Km 2402: "Fadallou !"
Il est des jours où tous les elements semblent contre vous, où la route n'est pas belle, où vous vous demandez ce que vous faites là, où votre seul reconfort est un pot de Nutella. Enfin bref, où tout vous parait fade. Et puis... et puis, "Fadallou!"
Le départ de Khartoum est un peu dur, il est long de quitter cette ville. Le vent côté route nous ballote avec l'aide des camions. Nous abordons la banlieue et des odeurs de déchêts brulés emplissent nos narines. Nous roulons un long moment, nous requinquant à coup de pate à tartiner, mais le coeur n'y est pas. "On s'arrête dès qu'on voit un groupe de personnes?" Ok. Et c'est devant la cafétaria d'Abdallah que nous stoppons. De la gentillesse à revendre, un beau coucher de soleil, une douche, un repas, un terrain pour la tente, et nous voilà requinqués. Les jours qui nous semblent plus fades ne servent pas à rien... Le lendemain, nous reprennons notre rythme. Quelques kilomètres avant un fatour (petit dej) sous les arbres. Hummm... charmant. Le soir, nous plantons la tente dans une maison abandonnée, ou en construction, ou abandonnée et en construction. Près de nous, un troupeau de chèvres conduit par des nomades qui dormirons là. Et voilà pour nous un bon lait chaud tiré en direct du pis! C'est vrai que depuis Khartoum, nous voyons de plus en plus de troupeaux...
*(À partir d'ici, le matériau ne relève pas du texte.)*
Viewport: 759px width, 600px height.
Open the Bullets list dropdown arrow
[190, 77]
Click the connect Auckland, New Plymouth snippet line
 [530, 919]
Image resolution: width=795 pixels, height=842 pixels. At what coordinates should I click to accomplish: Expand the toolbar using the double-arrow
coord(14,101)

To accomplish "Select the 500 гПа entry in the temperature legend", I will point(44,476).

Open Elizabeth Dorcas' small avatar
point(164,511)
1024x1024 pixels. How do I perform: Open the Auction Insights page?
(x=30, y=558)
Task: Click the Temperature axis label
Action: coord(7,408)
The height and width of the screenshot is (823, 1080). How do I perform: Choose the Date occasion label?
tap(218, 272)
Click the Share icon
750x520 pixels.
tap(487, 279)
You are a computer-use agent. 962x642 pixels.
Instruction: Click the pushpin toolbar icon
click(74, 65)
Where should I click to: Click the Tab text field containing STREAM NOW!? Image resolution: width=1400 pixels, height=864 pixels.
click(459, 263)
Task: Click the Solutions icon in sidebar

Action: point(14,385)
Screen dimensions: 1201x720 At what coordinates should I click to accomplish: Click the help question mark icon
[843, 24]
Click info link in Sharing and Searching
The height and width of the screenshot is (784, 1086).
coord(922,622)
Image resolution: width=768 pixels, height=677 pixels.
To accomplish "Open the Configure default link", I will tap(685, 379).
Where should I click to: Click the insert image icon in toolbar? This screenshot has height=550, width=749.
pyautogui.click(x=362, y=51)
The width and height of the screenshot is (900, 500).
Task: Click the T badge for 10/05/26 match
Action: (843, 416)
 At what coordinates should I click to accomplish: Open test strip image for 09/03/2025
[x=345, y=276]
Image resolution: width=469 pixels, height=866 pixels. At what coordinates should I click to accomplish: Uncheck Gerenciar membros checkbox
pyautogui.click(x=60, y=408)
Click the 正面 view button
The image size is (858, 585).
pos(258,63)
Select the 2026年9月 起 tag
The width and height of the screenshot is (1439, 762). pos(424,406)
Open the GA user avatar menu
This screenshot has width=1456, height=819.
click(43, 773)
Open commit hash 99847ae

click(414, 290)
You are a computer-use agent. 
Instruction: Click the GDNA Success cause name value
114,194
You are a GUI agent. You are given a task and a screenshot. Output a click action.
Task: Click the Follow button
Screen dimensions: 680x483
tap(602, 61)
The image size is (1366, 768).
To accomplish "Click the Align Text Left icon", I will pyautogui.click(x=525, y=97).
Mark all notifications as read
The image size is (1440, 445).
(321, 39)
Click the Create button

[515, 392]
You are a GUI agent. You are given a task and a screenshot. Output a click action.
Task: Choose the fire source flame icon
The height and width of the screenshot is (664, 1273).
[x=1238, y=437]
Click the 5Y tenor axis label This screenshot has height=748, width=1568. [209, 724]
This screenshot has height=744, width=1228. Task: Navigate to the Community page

Quelques kilomètres après notre départ en ce nouveau matin, que voyons-nous là-bas? Deux vélos de touristes? Stop! Un couple d'allemands arrive en sens inverse. Ils font Le Cap Bonne Esperance-Le Cap Nord. Nous échangeons sur nos voyages... Ils nous racontent tout ce qu'ils ont vu... des étoiles plein les yeux, le sourire aux lèvres, on a l'impression qu'ils le revivent en direct! Ca promet! Sur les coups de 12H, nous redémarrons après un poste de police. Un "Fadallou !" retenti. Nous sommes invités à faire une pause, à discuter, autour d'un bon repas. Un vendeur de bouteilles de gaz est aux petits soins pour nous, il n'accepte meme pas que nous lui offrions le thé... Au moment de repartir, nous nous rendons compte que la roue de la remorque est crevée. Premier problème technique en 2000 km, grace aux bons soins d'Olivier et à notre surveillance assidue des méchantes épines qui pourraient faire des dégats... Nous arrivons à Wad Medani. Quelle route allons-nous prendre pour l'Ethiopie? On laisse le vent décider... c'est parti pour Damazin! Quelques achats à Medani, puis petite pause au Nil. Nous délaissons un instant nos affaires... juste le temps qu'il faut pour qu'un singe vienne nous piquer une banane et la mange un peu plus loin sous nos yeux!! Le gourmand... Un peu plus tard, alors que nous siestons tranquillement, le propriétaire du champ où nous sommes installés vient nous voir. "Tout va bien ? Vous voulez un peu d'eau?" Il ne semble pas surpris de nous trouver là et encore moins dérangé par notre présence. Sympa! En repartant, nous remplissons nos bouteilles dans un batiment gardé par des policiers. Olivier se rafraichit un peu... et se fait "baptiser" par un policier d'un bon verre d'eau sur la tête! Mais ce n'est qu'un début... Au péage suivant, un policier lui offre carrément son gilet fluo pour que lui aussi soit vu des voitures! Nous nous arrêtons à Arkuit. Dans ce petit village, on a l'impression que tous les habitants font corps pour nous accueillir. Une chambre pour nous, et pas moins de 9 femmes pour accompagner Hélène à la douche... Un guérisseur s'occupe des doigts d'Olivier, un autre nous invite à voir le foot... Du monde, mais pas d'envahissement.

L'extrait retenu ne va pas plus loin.